Description of the task.
Edit the records below so that every "GUI agent" becomes "screen assistant", keeping everything else the same.

Task input.
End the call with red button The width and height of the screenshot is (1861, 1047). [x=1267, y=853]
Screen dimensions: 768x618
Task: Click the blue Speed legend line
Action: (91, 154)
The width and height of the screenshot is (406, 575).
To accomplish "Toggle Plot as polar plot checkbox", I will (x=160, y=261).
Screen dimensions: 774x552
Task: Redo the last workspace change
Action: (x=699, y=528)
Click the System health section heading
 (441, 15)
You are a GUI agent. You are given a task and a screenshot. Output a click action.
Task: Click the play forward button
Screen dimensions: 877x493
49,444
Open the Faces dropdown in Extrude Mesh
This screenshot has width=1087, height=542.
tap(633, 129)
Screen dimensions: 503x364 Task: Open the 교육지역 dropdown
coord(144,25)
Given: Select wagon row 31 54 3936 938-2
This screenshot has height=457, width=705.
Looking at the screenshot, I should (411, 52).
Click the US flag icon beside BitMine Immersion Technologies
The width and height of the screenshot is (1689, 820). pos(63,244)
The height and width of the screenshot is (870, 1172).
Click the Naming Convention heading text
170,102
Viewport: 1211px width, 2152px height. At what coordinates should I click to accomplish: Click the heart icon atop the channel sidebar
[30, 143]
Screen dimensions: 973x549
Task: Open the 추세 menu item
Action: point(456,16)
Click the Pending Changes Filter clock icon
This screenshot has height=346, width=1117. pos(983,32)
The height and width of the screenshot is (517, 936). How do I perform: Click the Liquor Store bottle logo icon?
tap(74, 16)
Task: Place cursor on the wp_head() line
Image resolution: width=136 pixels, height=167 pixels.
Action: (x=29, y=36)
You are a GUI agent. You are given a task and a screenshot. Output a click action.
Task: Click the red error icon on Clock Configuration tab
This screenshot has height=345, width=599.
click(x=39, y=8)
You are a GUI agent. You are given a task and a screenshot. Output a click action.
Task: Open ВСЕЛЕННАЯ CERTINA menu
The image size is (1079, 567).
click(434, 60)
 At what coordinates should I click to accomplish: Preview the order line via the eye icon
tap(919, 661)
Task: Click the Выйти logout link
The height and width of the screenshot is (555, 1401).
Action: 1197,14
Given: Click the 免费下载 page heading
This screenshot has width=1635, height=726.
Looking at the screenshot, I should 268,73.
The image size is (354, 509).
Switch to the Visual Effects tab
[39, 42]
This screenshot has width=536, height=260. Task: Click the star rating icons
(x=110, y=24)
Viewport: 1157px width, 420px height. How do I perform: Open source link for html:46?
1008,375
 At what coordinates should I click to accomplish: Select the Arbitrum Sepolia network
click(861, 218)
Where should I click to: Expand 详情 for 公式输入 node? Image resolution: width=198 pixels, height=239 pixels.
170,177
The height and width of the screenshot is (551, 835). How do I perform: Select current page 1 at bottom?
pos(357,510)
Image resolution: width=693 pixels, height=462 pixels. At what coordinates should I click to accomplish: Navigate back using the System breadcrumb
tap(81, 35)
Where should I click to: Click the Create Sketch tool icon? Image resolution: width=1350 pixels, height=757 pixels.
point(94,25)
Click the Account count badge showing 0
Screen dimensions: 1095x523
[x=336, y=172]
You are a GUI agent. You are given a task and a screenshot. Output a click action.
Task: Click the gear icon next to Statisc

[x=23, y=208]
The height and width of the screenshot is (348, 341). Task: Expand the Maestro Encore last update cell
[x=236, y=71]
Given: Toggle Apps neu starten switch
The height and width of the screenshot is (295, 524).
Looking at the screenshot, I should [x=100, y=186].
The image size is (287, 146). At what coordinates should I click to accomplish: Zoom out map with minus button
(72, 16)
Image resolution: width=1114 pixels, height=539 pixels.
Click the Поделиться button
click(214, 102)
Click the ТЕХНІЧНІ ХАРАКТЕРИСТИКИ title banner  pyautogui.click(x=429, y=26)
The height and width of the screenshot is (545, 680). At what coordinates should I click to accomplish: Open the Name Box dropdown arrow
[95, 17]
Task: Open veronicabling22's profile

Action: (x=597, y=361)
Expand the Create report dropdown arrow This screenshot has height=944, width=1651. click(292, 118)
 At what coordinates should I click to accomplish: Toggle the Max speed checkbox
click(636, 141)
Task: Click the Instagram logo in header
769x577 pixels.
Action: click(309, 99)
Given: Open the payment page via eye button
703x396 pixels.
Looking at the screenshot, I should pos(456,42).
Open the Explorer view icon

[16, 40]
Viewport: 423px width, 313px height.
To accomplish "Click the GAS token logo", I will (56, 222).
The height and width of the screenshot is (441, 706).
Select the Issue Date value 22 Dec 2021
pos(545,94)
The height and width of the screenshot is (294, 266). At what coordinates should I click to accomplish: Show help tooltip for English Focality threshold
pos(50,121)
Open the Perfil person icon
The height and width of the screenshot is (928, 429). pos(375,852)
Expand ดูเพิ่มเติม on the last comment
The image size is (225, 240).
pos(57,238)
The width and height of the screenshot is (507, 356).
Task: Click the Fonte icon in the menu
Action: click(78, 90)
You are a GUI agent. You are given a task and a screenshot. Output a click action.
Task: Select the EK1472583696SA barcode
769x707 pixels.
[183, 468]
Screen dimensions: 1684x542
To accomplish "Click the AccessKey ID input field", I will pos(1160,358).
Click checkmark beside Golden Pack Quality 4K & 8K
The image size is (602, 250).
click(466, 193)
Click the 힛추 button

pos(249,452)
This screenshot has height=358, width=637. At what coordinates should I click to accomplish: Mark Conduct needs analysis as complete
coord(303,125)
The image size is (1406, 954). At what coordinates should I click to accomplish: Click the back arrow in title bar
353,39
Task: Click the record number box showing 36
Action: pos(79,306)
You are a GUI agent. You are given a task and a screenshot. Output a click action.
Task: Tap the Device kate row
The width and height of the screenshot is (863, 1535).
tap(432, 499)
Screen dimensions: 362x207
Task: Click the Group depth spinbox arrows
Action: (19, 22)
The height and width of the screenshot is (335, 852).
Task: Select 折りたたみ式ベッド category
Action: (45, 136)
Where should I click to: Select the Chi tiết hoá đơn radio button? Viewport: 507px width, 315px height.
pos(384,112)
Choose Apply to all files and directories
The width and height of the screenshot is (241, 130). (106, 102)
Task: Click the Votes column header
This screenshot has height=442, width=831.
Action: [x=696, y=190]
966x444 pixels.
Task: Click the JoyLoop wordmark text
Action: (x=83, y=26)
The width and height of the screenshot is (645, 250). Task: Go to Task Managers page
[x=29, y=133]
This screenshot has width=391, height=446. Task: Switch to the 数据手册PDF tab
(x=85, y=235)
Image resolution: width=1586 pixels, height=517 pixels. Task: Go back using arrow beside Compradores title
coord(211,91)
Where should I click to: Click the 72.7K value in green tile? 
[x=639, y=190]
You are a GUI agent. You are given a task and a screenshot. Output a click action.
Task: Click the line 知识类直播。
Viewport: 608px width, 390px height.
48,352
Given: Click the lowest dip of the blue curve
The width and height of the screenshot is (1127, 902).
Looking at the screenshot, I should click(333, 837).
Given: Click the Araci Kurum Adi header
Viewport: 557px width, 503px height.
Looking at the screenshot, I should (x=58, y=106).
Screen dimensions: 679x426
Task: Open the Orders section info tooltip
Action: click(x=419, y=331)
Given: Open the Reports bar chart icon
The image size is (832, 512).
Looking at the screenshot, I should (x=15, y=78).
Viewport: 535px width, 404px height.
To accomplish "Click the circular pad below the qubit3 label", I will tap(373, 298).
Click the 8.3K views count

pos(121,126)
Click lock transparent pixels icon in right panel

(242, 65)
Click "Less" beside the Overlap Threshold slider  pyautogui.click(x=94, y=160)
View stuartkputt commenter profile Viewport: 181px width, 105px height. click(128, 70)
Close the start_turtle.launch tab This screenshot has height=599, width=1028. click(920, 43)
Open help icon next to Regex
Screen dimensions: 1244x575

Answer to this task.
End the call with red button The width and height of the screenshot is (1861, 1047). [x=1267, y=853]
Screen dimensions: 768x618
Task: Click the blue Speed legend line
Action: (91, 154)
The width and height of the screenshot is (406, 575).
To accomplish "Toggle Plot as polar plot checkbox", I will (x=160, y=261).
Screen dimensions: 774x552
Task: Redo the last workspace change
Action: (x=699, y=528)
Click the System health section heading
 (441, 15)
You are a screen assistant. You are given a task and a screenshot. Output a click action.
Task: Click the play forward button
Screen dimensions: 877x493
49,444
Open the Faces dropdown in Extrude Mesh
This screenshot has width=1087, height=542.
tap(633, 129)
Screen dimensions: 503x364 Task: Open the 교육지역 dropdown
coord(144,25)
Given: Select wagon row 31 54 3936 938-2
This screenshot has height=457, width=705.
Looking at the screenshot, I should (411, 52).
Click the US flag icon beside BitMine Immersion Technologies
The width and height of the screenshot is (1689, 820). pos(63,244)
The height and width of the screenshot is (870, 1172).
Click the Naming Convention heading text
170,102
Viewport: 1211px width, 2152px height. At what coordinates should I click to accomplish: Click the heart icon atop the channel sidebar
[30, 143]
Screen dimensions: 973x549
Task: Open the 추세 menu item
Action: point(456,16)
Click the Pending Changes Filter clock icon
This screenshot has height=346, width=1117. pos(983,32)
The height and width of the screenshot is (517, 936). How do I perform: Click the Liquor Store bottle logo icon?
tap(74, 16)
Task: Place cursor on the wp_head() line
Image resolution: width=136 pixels, height=167 pixels.
Action: (x=29, y=36)
You are a screen assistant. You are given a task and a screenshot. Output a click action.
Task: Click the red error icon on Clock Configuration tab
This screenshot has height=345, width=599.
click(x=39, y=8)
You are a screen assistant. You are given a task and a screenshot. Output a click action.
Task: Open ВСЕЛЕННАЯ CERTINA menu
The image size is (1079, 567).
click(434, 60)
 At what coordinates should I click to accomplish: Preview the order line via the eye icon
tap(919, 661)
Task: Click the Выйти logout link
The height and width of the screenshot is (555, 1401).
Action: 1197,14
Given: Click the 免费下载 page heading
This screenshot has width=1635, height=726.
Looking at the screenshot, I should 268,73.
The image size is (354, 509).
Switch to the Visual Effects tab
[39, 42]
This screenshot has width=536, height=260. Task: Click the star rating icons
(x=110, y=24)
Viewport: 1157px width, 420px height. How do I perform: Open source link for html:46?
1008,375
 At what coordinates should I click to accomplish: Select the Arbitrum Sepolia network
click(861, 218)
Where should I click to: Expand 详情 for 公式输入 node? Image resolution: width=198 pixels, height=239 pixels.
170,177
The height and width of the screenshot is (551, 835). How do I perform: Select current page 1 at bottom?
pos(357,510)
Image resolution: width=693 pixels, height=462 pixels. At what coordinates should I click to accomplish: Navigate back using the System breadcrumb
tap(81, 35)
Where should I click to: Click the Create Sketch tool icon? Image resolution: width=1350 pixels, height=757 pixels.
point(94,25)
Click the Account count badge showing 0
Screen dimensions: 1095x523
[x=336, y=172]
You are a screen assistant. You are given a task and a screenshot. Output a click action.
Task: Click the gear icon next to Statisc

[x=23, y=208]
The height and width of the screenshot is (348, 341). Task: Expand the Maestro Encore last update cell
[x=236, y=71]
Given: Toggle Apps neu starten switch
The height and width of the screenshot is (295, 524).
Looking at the screenshot, I should [x=100, y=186].
The image size is (287, 146). At what coordinates should I click to accomplish: Zoom out map with minus button
(72, 16)
Image resolution: width=1114 pixels, height=539 pixels.
Click the Поделиться button
click(214, 102)
Click the ТЕХНІЧНІ ХАРАКТЕРИСТИКИ title banner  pyautogui.click(x=429, y=26)
The height and width of the screenshot is (545, 680). At what coordinates should I click to accomplish: Open the Name Box dropdown arrow
[95, 17]
Task: Open veronicabling22's profile

Action: (x=597, y=361)
Expand the Create report dropdown arrow This screenshot has height=944, width=1651. click(292, 118)
 At what coordinates should I click to accomplish: Toggle the Max speed checkbox
click(636, 141)
Task: Click the Instagram logo in header
769x577 pixels.
Action: click(309, 99)
Given: Open the payment page via eye button
703x396 pixels.
Looking at the screenshot, I should pos(456,42).
Open the Explorer view icon

[16, 40]
Viewport: 423px width, 313px height.
To accomplish "Click the GAS token logo", I will (56, 222).
The height and width of the screenshot is (441, 706).
Select the Issue Date value 22 Dec 2021
pos(545,94)
The height and width of the screenshot is (294, 266). At what coordinates should I click to accomplish: Show help tooltip for English Focality threshold
pos(50,121)
Open the Perfil person icon
The height and width of the screenshot is (928, 429). pos(375,852)
Expand ดูเพิ่มเติม on the last comment
The image size is (225, 240).
pos(57,238)
The width and height of the screenshot is (507, 356).
Task: Click the Fonte icon in the menu
Action: click(78, 90)
You are a screen assistant. You are given a task and a screenshot. Output a click action.
Task: Select the EK1472583696SA barcode
769x707 pixels.
[183, 468]
Screen dimensions: 1684x542
To accomplish "Click the AccessKey ID input field", I will pos(1160,358).
Click checkmark beside Golden Pack Quality 4K & 8K
The image size is (602, 250).
click(466, 193)
Click the 힛추 button

pos(249,452)
This screenshot has height=358, width=637. At what coordinates should I click to accomplish: Mark Conduct needs analysis as complete
coord(303,125)
The image size is (1406, 954). At what coordinates should I click to accomplish: Click the back arrow in title bar
353,39
Task: Click the record number box showing 36
Action: pos(79,306)
You are a screen assistant. You are given a task and a screenshot. Output a click action.
Task: Tap the Device kate row
The width and height of the screenshot is (863, 1535).
tap(432, 499)
Screen dimensions: 362x207
Task: Click the Group depth spinbox arrows
Action: (19, 22)
The height and width of the screenshot is (335, 852).
Task: Select 折りたたみ式ベッド category
Action: (45, 136)
Where should I click to: Select the Chi tiết hoá đơn radio button? Viewport: 507px width, 315px height.
pos(384,112)
Choose Apply to all files and directories
The width and height of the screenshot is (241, 130). (106, 102)
Task: Click the Votes column header
This screenshot has height=442, width=831.
Action: [x=696, y=190]
966x444 pixels.
Task: Click the JoyLoop wordmark text
Action: (x=83, y=26)
The width and height of the screenshot is (645, 250). Task: Go to Task Managers page
[x=29, y=133]
This screenshot has width=391, height=446. Task: Switch to the 数据手册PDF tab
(x=85, y=235)
Image resolution: width=1586 pixels, height=517 pixels. Task: Go back using arrow beside Compradores title
coord(211,91)
Where should I click to: Click the 72.7K value in green tile? 
[x=639, y=190]
You are a screen assistant. You are given a task and a screenshot. Output a click action.
Task: Click the line 知识类直播。
Viewport: 608px width, 390px height.
48,352
Given: Click the lowest dip of the blue curve
The width and height of the screenshot is (1127, 902).
Looking at the screenshot, I should click(333, 837).
Given: Click the Araci Kurum Adi header
Viewport: 557px width, 503px height.
Looking at the screenshot, I should (x=58, y=106).
Screen dimensions: 679x426
Task: Open the Orders section info tooltip
Action: click(x=419, y=331)
Given: Open the Reports bar chart icon
The image size is (832, 512).
Looking at the screenshot, I should (x=15, y=78).
Viewport: 535px width, 404px height.
To accomplish "Click the circular pad below the qubit3 label", I will tap(373, 298).
Click the 8.3K views count

pos(121,126)
Click lock transparent pixels icon in right panel

(242, 65)
Click "Less" beside the Overlap Threshold slider  pyautogui.click(x=94, y=160)
View stuartkputt commenter profile Viewport: 181px width, 105px height. click(128, 70)
Close the start_turtle.launch tab This screenshot has height=599, width=1028. click(920, 43)
Open help icon next to Regex
Screen dimensions: 1244x575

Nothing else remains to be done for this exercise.